*ABOUT THIS EXERCISE*. Reproduce the complete article on measles cases in Singapore below word for word.

*SOURCE TEXT*.
^^^^^^^^^^^^^^^^

Missed jabs led to more measles cases

December 10, 2012


SINGAPORE – The number of measles cases trebled last year, largely due to incidents of young children not being vaccinated, the Ministry of Health (MOH) has revealed.

The infection rate had declined rapidly since the introduction of compulsory vaccinations in 1985.

But last year, some 148 people came down with the condition, compared with 49 reported cases in 2010.

Most were children under four years old.

Children are given the measles, mumps and rubella (MMR) vaccine in two doses.

Last December, the MOH brought forward the date of the first jab from one to two years old to when the child is a year old.

The second was brought forward from six or seven years old to 15 to 18 months old.

An MOH spokesman told The Straits Times that the upward trend had raised “some concern” and that the changes sought to “address the rising trend of measles among unvaccinated young children”.

The figures were published in the MOH’s annual report on communicable diseases.

Dr Chan Poh Chong, who heads the division of ambulatory and adolescent paediatrics at the National University Hospital, said there were more measles cases in other developed countries such as Britain and the United States in the last two years.

The MOH said the resurgence of measles was largely due to single sporadic cases among under-fives, most of whom were unvaccinated.

The ministry’s report showed that eight children already had at least one dose of the MMR vaccine before they got sick last year.

Some sufferers could have contracted the disease overseas or were too unwell to receive the injections.

A number of parents may have inadvertently forgotten to take their children for the vaccination as well, added Dr Chan.

Five per cent of toddlers here did not get the first jab by the age of two and about 7 per cent of schoolchildren missed the second one, the MOH report said.

^^^^^^^^^^^^^^^^

*DATA*.

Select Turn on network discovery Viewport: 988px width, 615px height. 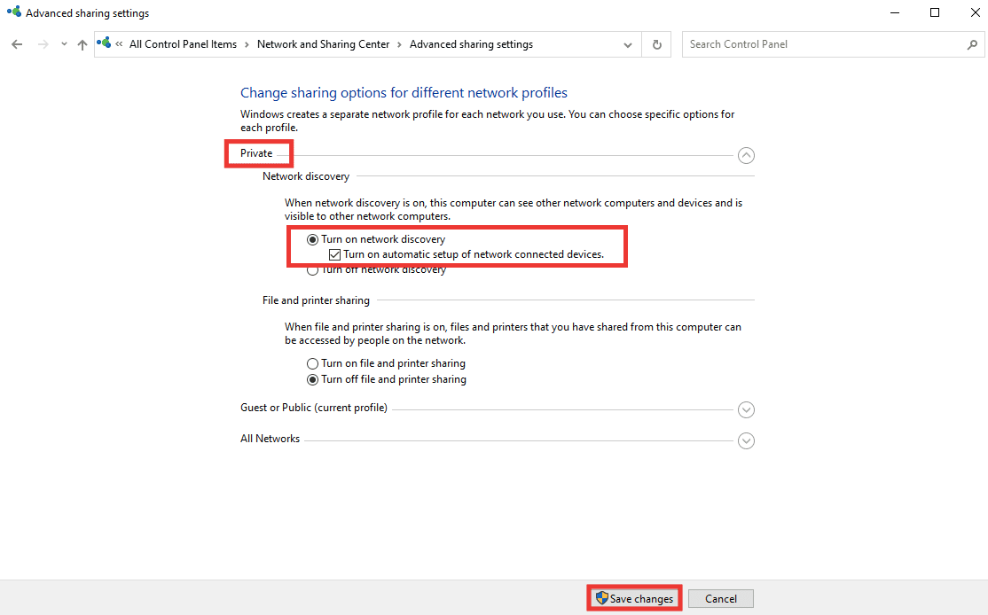coord(312,239)
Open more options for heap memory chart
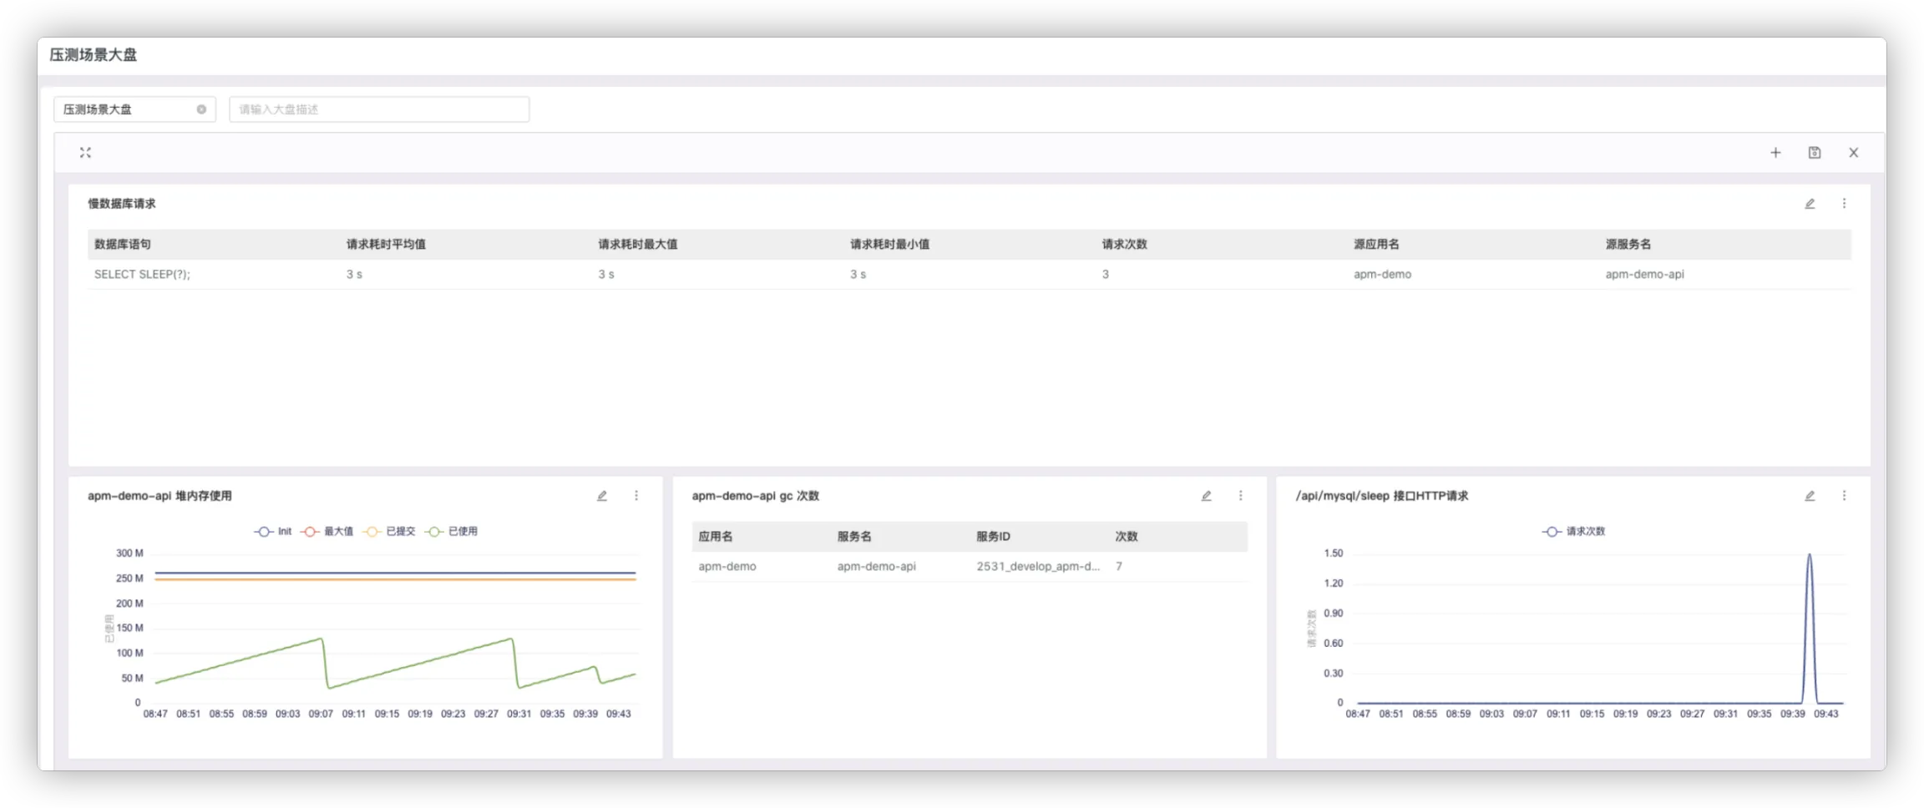 [x=636, y=496]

^^^^^^^^^^^^^^^^

*TASK RESULT*.
Missed jabs led to more measles cases

December 10, 2012


SINGAPORE – The number of measles cases trebled last year, largely due to incidents of young children not being vaccinated, the Ministry of Health (MOH) has revealed.

The infection rate had declined rapidly since the introduction of compulsory vaccinations in 1985.

But last year, some 148 people came down with the condition, compared with 49 reported cases in 2010.

Most were children under four years old.

Children are given the measles, mumps and rubella (MMR) vaccine in two doses.

Last December, the MOH brought forward the date of the first jab from one to two years old to when the child is a year old.

The second was brought forward from six or seven years old to 15 to 18 months old.

An MOH spokesman told The Straits Times that the upward trend had raised “some concern” and that the changes sought to “address the rising trend of measles among unvaccinated young children”.

The figures were published in the MOH’s annual report on communicable diseases.

Dr Chan Poh Chong, who heads the division of ambulatory and adolescent paediatrics at the National University Hospital, said there were more measles cases in other developed countries such as Britain and the United States in the last two years.

The MOH said the resurgence of measles was largely due to single sporadic cases among under-fives, most of whom were unvaccinated.

The ministry’s report showed that eight children already had at least one dose of the MMR vaccine before they got sick last year.

Some sufferers could have contracted the disease overseas or were too unwell to receive the injections.

A number of parents may have inadvertently forgotten to take their children for the vaccination as well, added Dr Chan.

Five per cent of toddlers here did not get the first jab by the age of two and about 7 per cent of schoolchildren missed the second one, the MOH report said.